In the Atlantic, sail near the axis of the Bermuda high or northward to avoid the area of formation of tropical cyclones. Of course, avoiding an existing tropical cyclone takes precedence over avoiding a general area of potential development.
It has proven equally beneficial to employ similar considerations for routing in the monsoon areas of the Indian Ocean and the South China Sea. This is accomplished by providing routes and diversions that generally avoid the areas of high frequency of gale force winds and associated heavy seas, as much as feasible. Ships can then remain in satisfactory conditions with limited increases in route distance.
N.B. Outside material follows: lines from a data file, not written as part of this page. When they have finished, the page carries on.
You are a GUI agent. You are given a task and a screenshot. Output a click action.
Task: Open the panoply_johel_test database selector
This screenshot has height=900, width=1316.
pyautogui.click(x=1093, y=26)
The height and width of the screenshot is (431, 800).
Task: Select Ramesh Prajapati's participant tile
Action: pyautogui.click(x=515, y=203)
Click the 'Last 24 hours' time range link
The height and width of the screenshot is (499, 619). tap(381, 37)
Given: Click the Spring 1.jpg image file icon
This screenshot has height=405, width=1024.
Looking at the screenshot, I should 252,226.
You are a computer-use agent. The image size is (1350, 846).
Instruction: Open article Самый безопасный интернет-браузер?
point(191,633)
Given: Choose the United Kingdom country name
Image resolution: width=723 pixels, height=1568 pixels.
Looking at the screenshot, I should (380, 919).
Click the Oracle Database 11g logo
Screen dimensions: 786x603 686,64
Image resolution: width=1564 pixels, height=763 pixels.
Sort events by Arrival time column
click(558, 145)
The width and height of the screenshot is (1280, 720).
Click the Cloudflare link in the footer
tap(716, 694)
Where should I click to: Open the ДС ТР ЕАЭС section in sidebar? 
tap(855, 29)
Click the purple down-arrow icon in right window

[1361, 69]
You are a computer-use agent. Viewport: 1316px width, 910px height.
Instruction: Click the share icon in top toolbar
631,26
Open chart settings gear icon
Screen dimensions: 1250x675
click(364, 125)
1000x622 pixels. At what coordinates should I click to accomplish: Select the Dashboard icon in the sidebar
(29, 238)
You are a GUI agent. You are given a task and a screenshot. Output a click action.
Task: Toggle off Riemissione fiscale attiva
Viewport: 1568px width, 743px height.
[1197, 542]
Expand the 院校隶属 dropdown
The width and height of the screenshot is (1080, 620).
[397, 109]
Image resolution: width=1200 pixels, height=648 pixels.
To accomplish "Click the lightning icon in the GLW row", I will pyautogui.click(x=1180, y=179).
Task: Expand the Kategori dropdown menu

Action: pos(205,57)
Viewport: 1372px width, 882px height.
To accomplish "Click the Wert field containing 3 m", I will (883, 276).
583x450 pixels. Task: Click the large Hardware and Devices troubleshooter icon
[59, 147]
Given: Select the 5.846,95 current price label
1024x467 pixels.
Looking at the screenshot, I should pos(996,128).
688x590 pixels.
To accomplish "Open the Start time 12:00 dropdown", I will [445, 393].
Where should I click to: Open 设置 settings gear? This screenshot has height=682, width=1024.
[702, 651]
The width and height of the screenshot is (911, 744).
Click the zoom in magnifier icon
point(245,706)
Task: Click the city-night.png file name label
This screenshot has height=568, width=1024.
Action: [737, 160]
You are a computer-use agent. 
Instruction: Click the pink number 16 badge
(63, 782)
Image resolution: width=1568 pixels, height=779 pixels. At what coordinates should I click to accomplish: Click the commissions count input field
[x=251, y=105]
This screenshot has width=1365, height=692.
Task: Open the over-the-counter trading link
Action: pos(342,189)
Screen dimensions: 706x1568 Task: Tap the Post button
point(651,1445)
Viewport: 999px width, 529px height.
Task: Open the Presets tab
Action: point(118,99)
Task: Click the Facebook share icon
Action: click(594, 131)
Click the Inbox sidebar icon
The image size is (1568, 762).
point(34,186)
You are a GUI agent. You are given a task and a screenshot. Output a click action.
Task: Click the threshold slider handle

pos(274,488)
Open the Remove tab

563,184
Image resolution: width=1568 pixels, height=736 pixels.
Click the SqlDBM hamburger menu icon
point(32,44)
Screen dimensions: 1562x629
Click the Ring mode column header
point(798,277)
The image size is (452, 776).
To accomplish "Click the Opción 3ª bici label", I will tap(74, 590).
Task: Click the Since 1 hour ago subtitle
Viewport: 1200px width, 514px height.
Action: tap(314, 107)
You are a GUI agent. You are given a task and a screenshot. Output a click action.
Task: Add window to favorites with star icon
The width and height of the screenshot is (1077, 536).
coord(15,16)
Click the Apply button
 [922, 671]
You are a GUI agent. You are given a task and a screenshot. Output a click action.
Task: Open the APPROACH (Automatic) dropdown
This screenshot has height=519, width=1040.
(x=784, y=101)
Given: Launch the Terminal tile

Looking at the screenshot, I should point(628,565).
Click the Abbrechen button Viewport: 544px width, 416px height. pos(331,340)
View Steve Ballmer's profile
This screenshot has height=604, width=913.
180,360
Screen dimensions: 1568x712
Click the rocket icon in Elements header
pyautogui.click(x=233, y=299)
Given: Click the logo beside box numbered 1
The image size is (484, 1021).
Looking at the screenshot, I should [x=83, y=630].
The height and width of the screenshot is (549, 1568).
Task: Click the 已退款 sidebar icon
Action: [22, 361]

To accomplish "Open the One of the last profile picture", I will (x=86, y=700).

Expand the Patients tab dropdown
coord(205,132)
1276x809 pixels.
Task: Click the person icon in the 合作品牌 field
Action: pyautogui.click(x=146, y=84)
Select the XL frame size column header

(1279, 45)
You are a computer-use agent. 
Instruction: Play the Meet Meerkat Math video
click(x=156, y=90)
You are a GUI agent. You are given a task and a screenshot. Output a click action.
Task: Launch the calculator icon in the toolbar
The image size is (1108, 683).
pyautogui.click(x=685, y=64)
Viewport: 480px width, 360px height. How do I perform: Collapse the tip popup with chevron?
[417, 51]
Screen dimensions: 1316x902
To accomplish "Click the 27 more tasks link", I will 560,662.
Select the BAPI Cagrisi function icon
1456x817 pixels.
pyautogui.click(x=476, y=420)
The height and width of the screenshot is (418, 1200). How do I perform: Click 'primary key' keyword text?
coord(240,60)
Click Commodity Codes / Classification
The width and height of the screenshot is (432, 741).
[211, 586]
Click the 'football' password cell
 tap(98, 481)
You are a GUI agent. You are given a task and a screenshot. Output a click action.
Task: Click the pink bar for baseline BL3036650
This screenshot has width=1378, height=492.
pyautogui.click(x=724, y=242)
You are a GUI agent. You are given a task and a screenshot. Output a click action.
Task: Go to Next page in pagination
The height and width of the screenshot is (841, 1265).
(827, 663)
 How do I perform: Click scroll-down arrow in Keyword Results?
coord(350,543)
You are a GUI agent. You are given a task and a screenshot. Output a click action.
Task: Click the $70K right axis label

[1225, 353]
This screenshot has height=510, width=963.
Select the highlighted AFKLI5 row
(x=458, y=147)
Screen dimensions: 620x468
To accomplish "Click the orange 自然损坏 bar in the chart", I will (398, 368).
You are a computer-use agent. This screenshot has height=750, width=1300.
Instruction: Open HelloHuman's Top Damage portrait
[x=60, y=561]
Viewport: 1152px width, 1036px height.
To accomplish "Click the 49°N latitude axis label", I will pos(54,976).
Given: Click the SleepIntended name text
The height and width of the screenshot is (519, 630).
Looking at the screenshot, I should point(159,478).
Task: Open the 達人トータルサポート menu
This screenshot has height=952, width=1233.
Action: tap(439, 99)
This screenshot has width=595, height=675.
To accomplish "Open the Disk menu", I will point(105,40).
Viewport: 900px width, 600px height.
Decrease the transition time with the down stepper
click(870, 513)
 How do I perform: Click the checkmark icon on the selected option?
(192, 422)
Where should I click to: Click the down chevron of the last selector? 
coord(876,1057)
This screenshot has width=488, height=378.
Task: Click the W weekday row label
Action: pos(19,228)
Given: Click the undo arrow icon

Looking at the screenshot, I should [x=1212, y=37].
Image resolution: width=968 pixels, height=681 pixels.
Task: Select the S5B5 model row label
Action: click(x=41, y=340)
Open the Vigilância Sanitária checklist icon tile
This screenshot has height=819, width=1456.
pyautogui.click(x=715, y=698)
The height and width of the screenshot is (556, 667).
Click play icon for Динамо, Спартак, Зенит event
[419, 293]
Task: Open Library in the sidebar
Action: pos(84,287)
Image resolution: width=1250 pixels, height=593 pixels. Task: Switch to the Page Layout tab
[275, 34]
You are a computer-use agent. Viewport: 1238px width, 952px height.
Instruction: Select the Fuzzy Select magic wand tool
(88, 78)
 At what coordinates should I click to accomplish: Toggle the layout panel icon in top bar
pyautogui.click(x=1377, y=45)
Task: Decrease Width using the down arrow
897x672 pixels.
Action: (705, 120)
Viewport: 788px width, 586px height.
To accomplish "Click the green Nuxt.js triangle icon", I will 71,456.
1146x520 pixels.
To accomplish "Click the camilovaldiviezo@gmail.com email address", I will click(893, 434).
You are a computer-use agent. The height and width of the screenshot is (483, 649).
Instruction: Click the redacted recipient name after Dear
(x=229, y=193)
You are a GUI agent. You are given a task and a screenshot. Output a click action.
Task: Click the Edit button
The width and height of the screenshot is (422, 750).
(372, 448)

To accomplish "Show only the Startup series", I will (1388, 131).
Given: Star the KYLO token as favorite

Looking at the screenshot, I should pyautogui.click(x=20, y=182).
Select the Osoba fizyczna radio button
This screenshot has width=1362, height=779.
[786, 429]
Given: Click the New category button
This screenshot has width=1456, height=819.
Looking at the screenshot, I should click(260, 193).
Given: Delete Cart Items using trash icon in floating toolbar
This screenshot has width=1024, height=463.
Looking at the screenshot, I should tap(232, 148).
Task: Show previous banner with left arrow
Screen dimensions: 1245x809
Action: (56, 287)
Depending upon the points of departure and destination, there are many combinations of routes that can be used when transiting the northern Indian Ocean (Arabian Sea, Bay of Bengal) and the South China Sea. For example, in the Arabian Sea during the summer monsoon, routes to and from the Red Sea, the western Pacific, and the eastern Indian Ocean should hold equatorward. Ships proceeding to the Persian Gulf during this period are held farther south and west to put the heaviest seas on the quarter or stern when transiting the Arabian Sea. East bound ships departing the Persian Gulf may proceed generally east southeast toward the Indian sub-continent, then south, to pass north and east of the highest south westerly seas in the Arabian Sea. Westbound ships out of the Persian Gulf for the Cape of Good Hope appear to have little choice in routes unless considerable distance is added to the transit by passing east of the highest seas. In the winter monsoon, routes to or from the Red Sea for the western Pacific and the Indian Ocean are held farther north in the Arabian Sea to avoid the highest seas. Ships proceeding to the Persian Gulf from the western Pacific and eastern Indian Ocean may hold more eastward when proceeding north in the Arabian Sea. Ships departing the Persian Gulf area will have considerably less difficulty than during the summer monsoon. Similar considerations can be given when routing ships proceeding to and from the Bay of Bengal.
In the South China Sea, transits via the Palawan Passage are recommended when strong, opposing wind and seas are forecast. This is especially true during the winter monsoon. During periods when the major monsoon flow is slack, ships can use the shortest track as conditions permit.